Thought came to me when I contemplated why I haven’t chatted with Justin for a long spell, how the Internet in its state-less fashion makes it easy to gain friends who are tied into that particular interest in which one gained them – and nothing else. At least, that’s the case with me. So as I haven’t delved into electronics for a long while, alas, because of family and work and chores, the friendship fades into the background and remains there until the interest receives my attention once more.
I’m thinking the friendships I have that are lasting are of a physical origin. In a way that’s a bit sad; one should seek friends, and maintain that friendship, where one’s interests lies. But with the various challenges that life presents us, that keeps us from our interests and hobbies at various length periods, the friendships are eroded. As such, the friendships I have that I rely on were instigated within my mid-twenties, primarily. These are the people I count on.
So I’m vary of that of the Internet and our disconnected World. I’m quite capable and even good at keeping in touch with those I wish to keep in touch with, and not – a mistake of some – putting too much faith in ‘distant’ friendships.
I’m torn between trying to seek funding for developing the cutting-edge virtual reality technology or rather spend my time developing my IT-skills and go for a consultancy job. The first would mean not letting an opportunity go to waste, but it involves risk. The latter would mean a significantly greater chance of providing for my family, at a much reduced risk – yet there’s no opportunities herein.
It’s a much difficult choice. The first is by far the most rewarding to me. It’s fresh, it’s fun, it’s something I could really see myself get into. Yet there is no safety net. If I do it and it fails, we will not be staying in this house. I can not count on V to support us for as long as it takes me to get back on my feet; she is not able to secure employment in areas where she longs to work, and in areas where she’s educated to work she would not take up employment, and this for the better of our relationship which would surely sour with the agony she would express.
Am I making complaints to myself about not having a wife who could offer me an opportunity such as this, I suppose I’m headed down that road. But I must restrain myself and contemplate also how our kids are happier and spiritually healthier than most, precisely because she does not go to work every day and can be there for her.
I guess I’m a bit troubled by the fact that she does not derive more of a personal surplus from not having to go to work and face those sets of challenges. She’s forever unhappy or upset about this or that. It bothers me that the family as a whole does not benefit more from this. That I’m not released from family duties more, on account hereof. I could provide better for us, were that the case. Minor annoyances could be avoided, as I think they should when one part governs the house. But she’s lazy and could never live up to the standards as would I put forward with myself, were it I who had to guard the home.

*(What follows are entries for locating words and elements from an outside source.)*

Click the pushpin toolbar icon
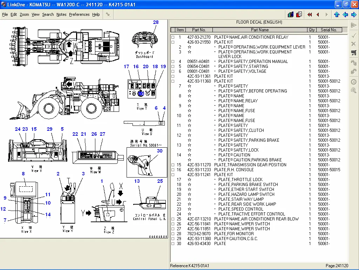The width and height of the screenshot is (359, 270). coord(108,14)
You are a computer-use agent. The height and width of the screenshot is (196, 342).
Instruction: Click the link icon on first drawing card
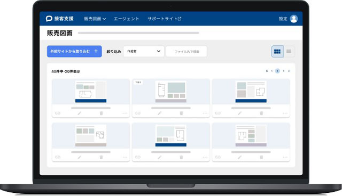pos(58,113)
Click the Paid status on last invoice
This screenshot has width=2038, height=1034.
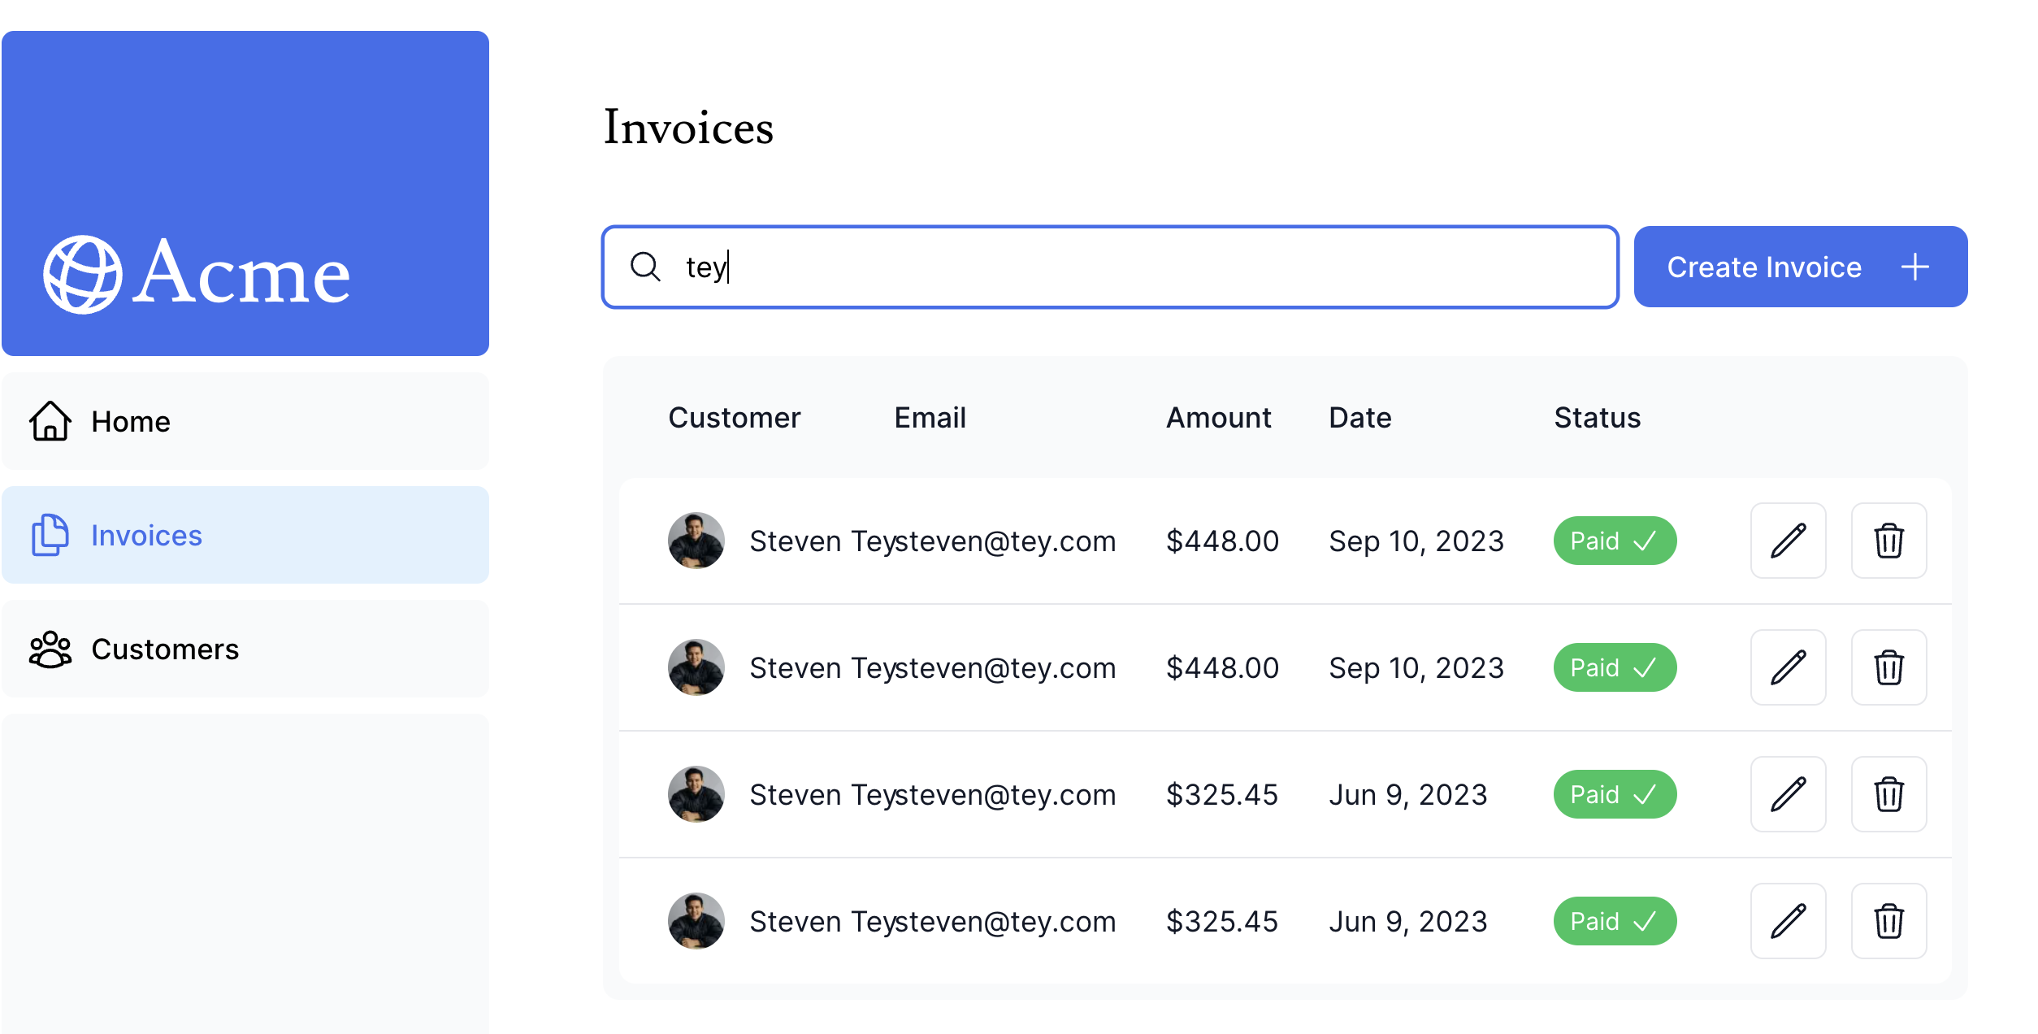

Back to the topic at hand. Being rational about it, I’ll take the second option, the lesser risky one. My kids and wife will love me for it, despite her urging me to take on some of those challenges I’d like to pursue. Akin to asking a bum if he won’t try to win the lottery. Truth is that I’m too much into the role as provider, too old to work around the clock and be a lesser dad than I could and should be, and that I simply can’t afford the risk of letting down those I love by selfishly pursuing that which I myself think of as fun and exciting and challenging. I’d rather let myself down, which I must admit to hereby do, as I’m deleting those funding-research e-mails from my inbox and guiding myself in a different direction.
The saying in writing goes ‘kill your darlings’. Same applies in life as well, doesn’t it. I hope I won’t become bitter with each wasted opportunity; there’s a chance of it. I’ll try and treat it the way I do when I have to cancel some appointment with a friend because one of the kids got sick, or V had to go do something or what not, where my reaction is usually one of ‘shit happens’. When you become a dad you give up your time, to sometimes see friends or take up opportunistic challenges alike, in favor of your kids. This is but a slightly larger ‘shit happens’, but the same principle applies. I can still see a life ahead of me that’s fun and challenging.
I can only hope I will, ultimately, be able to declare it a fulfilling life as well.